Yesterday Jozsef sent out an email about an orchestration performance issue. I thought this would be a good test run for PTrace after Dwaine improved the speed of that utility. The issue sounded strange. Customer complained that his orchestration was slow. The unusual part was, after using orchestration debugger, Jozsef isolated the bottleneck to the start of an atomic shape. The delay was actually 16-17 seconds. The delay here was so out of normal scale, I thought at first this must be a debugger error. I should know better to blame on the tool.
After getting a BizTalk trace, I parsed it in PTrace and loaded up the orchestration events. Sure enough, there was a huge gap of time between the completion of an expression shape and the beginning of an atomic scope. That just didn’t make any sense at first. The delay was at the start of the scope, we didn’t even hit any shape in the scope yet. We were not at the end of a scope or just completed a send so persistence didn’t even come into play. Filtering down to the thread level in the trace, I saw that the delay happened right before AtomicTransaction.CreateInstance(). I did a quick look up in the source code to confirm that this event is logged AFTER we have completed object instantiation, not before. As it turned out, customer declared a variable at the scope level so all signs are pointing at the delay being caused by this variable’s instantiation. Even then, hard to believe what in the constructor can cause such delay.

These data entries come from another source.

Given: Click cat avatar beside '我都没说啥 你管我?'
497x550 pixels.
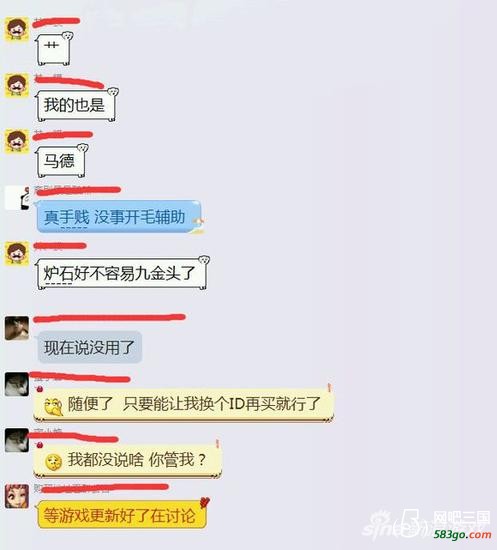Looking at the screenshot, I should coord(17,440).
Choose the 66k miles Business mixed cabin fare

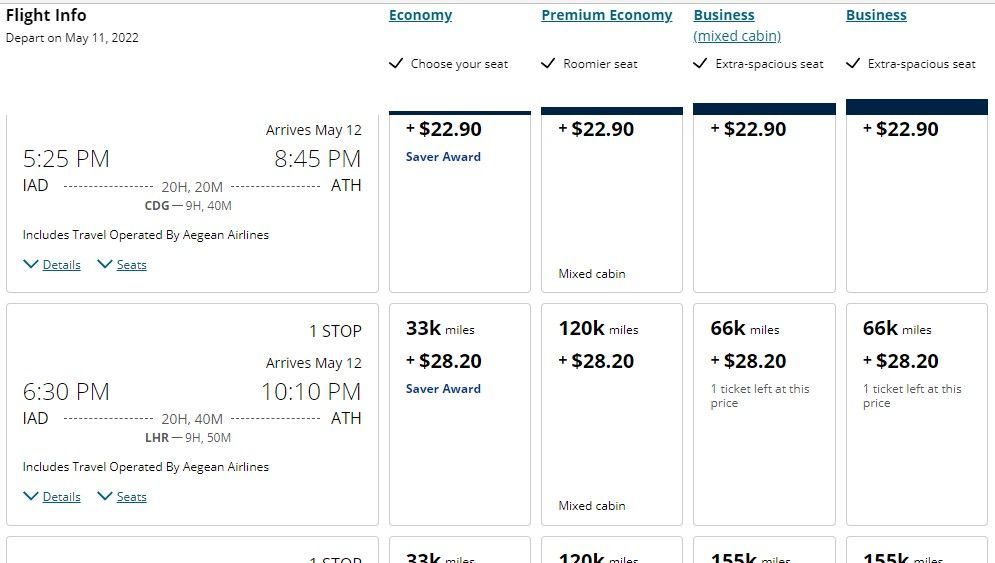763,414
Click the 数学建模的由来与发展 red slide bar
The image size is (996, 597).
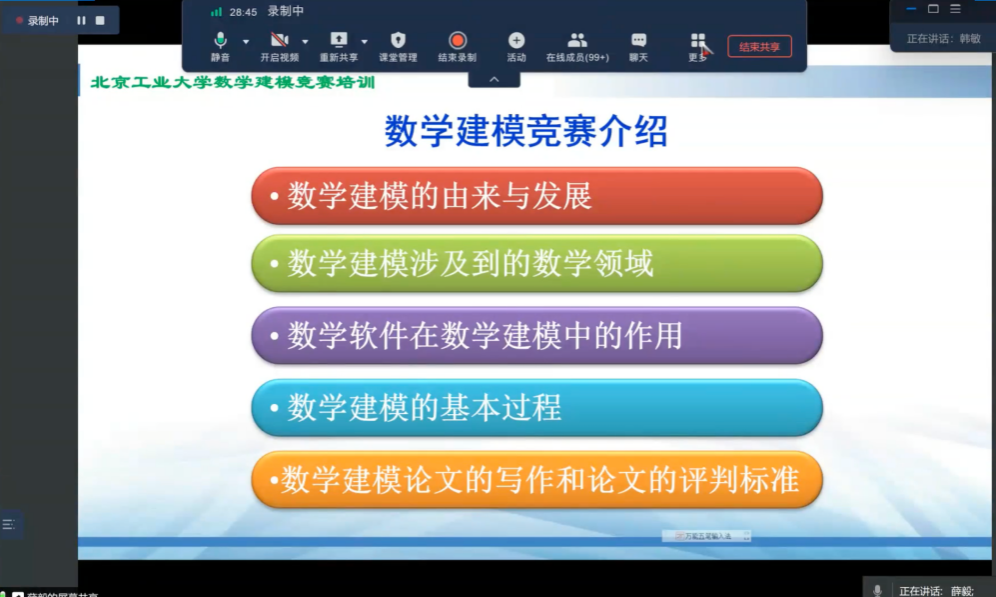[536, 196]
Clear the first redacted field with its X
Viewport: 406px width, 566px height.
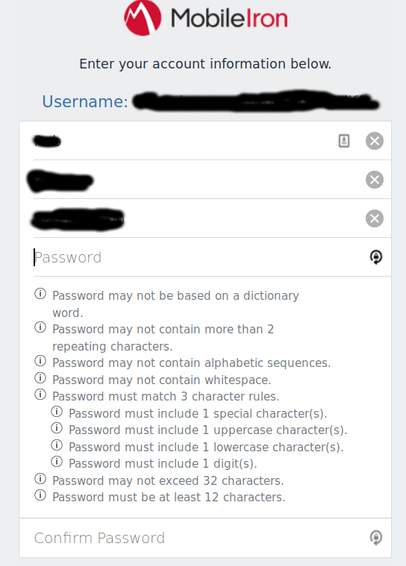point(375,141)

Fortunately customer shared his .odx file with us. It was easy to find the variable and the type associated with it. I was able to reflect the constructor. Only thing that jumped out was a call into the static DatabaseFactory class in the Enterprise Library. I searched through KB articles and on the web thinking that we may be hitting a known issue specific to this method. To my surprise, I got many hits on delays caused by certificate revocation list lookup by .Net CLR against signed assemblies. In this case, the Enterprise Library assembly was signed by Microsoft certificate. Finally we got some direction. If there was a networking issue where CLR couldn’t reach a certificate revocation list server, that’d delay assembly loaded until CLR gives up on the lookup. I’ve had a similar issue recently with MSIEXE trying to do the same with a signed assembly as part of a hotfix package. All we had to do to verify this hypothesis was to temporarily disable certificate revocation check, which you can do within Internet Explorer (Internet Options –> Advanced tab). Customer tested this and confirmed that it resolved the issue. We are no longer seeing the 16-17 second delay.
I am not saying you should disable certificate revocation check permanently. That is obviously a security risk. However, if you ever run into similar issue, it is simple to test this possibility. If it turns out to be the same issue, you can shift your troubleshooting to why you are unable to reach the certificate revocation list server from your BizTalk machine.